The PAM50 classifier predicts breast cancer prognosis but requires 50 genes and specialised platforms. We derived CorePAM, the smallest data-driven PAM50 subset maintaining non-inferior prognostic performance relative to a full 50-gene Cox elastic-net model, without pre-specifying gene count.

Methods

Cox elastic-net regression (\(\alpha = 0.5\)) with deterministic 10-fold cross-validation was applied in the SCAN-B cohort (N = 3069; GSE96058). Gene selection followed a pre-specified non-inferiority margin (\(\Delta \)C-index = 0.010).

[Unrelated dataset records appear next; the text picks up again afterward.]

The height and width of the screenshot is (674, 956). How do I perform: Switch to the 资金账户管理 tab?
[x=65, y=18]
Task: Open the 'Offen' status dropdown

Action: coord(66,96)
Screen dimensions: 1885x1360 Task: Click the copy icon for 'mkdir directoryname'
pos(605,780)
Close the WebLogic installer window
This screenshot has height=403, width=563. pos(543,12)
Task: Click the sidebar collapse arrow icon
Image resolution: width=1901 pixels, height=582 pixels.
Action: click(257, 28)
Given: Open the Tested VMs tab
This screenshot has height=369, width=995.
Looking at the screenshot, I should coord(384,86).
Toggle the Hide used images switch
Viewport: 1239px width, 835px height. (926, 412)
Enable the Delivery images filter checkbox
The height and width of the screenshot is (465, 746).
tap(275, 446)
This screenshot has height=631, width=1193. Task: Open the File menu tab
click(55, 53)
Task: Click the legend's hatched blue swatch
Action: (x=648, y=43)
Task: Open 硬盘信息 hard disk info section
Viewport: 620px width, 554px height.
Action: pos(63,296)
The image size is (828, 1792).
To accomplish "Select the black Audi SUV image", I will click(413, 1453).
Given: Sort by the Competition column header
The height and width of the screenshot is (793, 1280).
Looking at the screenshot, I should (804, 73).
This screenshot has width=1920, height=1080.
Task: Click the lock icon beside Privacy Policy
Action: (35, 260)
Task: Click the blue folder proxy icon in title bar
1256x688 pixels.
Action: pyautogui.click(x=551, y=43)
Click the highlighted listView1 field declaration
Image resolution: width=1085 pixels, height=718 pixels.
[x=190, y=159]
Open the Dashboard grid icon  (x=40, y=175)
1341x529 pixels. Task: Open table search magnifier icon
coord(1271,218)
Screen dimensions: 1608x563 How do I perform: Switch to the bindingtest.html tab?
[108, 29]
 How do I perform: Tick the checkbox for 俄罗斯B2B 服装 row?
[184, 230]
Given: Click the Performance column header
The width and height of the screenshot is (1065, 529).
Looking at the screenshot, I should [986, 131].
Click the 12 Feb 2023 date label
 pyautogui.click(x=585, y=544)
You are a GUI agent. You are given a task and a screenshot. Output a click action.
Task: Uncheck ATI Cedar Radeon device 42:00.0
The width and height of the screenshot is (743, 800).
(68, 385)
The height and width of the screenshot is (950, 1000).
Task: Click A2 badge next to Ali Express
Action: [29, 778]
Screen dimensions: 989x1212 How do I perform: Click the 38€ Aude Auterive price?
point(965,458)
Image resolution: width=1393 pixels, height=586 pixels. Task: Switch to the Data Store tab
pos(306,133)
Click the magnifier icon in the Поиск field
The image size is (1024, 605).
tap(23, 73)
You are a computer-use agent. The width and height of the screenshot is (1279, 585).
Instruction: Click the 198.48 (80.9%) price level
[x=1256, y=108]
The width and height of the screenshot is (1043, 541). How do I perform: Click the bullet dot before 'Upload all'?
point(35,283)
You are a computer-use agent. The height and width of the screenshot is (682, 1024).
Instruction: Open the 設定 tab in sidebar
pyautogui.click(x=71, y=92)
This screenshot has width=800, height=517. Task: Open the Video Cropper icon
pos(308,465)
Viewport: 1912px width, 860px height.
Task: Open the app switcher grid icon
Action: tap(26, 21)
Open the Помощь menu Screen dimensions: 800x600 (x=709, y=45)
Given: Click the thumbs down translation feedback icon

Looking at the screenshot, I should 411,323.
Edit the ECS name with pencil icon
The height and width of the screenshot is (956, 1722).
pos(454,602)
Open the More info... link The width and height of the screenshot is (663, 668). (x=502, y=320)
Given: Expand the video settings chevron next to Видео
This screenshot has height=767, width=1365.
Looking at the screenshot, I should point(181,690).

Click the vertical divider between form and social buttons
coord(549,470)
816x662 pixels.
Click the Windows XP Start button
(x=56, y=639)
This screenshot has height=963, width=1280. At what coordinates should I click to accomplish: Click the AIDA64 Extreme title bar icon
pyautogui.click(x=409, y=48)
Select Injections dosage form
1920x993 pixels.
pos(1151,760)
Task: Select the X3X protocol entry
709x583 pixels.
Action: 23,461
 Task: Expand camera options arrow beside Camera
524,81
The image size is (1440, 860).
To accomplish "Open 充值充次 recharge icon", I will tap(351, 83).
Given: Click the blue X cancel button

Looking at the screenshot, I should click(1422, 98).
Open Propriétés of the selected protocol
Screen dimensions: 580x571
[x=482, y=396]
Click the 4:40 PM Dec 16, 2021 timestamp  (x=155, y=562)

External validation used four independent cohorts: TCGA-BRCA (N = 1072; RNA-seq), METABRIC (N = 1978; microarray; disease-specific survival), GSE20685 (N = 327; microarray), and GSE1456 (N = 159; microarray). Incremental value over a clinical model (CORE-A: age and ER status) was assessed by bootstrap \(\Delta \)C-index. Secondary analyses evaluated pathologic complete response (pCR) prediction in four neoadjuvant cohorts (N = 697) plus I-SPY2 (N = 986).

Results

CorePAM comprises 24 genes with an out-of-fold C-index of 0.670 (gap vs 50-gene maximum: 0.009). The score was independently associated with survival in all validation cohorts: TCGA-BRCA (HR = 1.20), METABRIC DSS (HR = 1.41), GSE20685 (HR = 1.40), GSE1456 (HR = 1.71); all \(p < 0.02\). Random-effects meta-analysis (K = 4) yielded pooled HR = 1.37 (95% CI 1.24−1.52; \(I^2\) = 38.2%; \(p = 1.6 \times 10^{-9}\)). CorePAM provided incremental value beyond CORE-A and remained significant after adjustment for T-stage and nodal status. For pCR, pooled OR 1.69 (95% CI 1.39−2.05; \(I^2\) = 0%; \(p = 1.9 \times 10^{-7}\)).

Conclusions

CorePAM—a 24-gene PAM50-derived score—met the pre-specified \(\Delta \)C-index non-inferiority criterion relative to a 50-gene Cox elastic-net comparator in derivation and retained prognostic discrimination across four external RNA-seq and microarray cohorts, remained significant after anatomical staging adjustment, and was associated with pCR in secondary neoadjuvant analyses. This reduction from 50 to 24 genes may simplify future assay development, although platform-specific analytical validation is required before clinical deployment.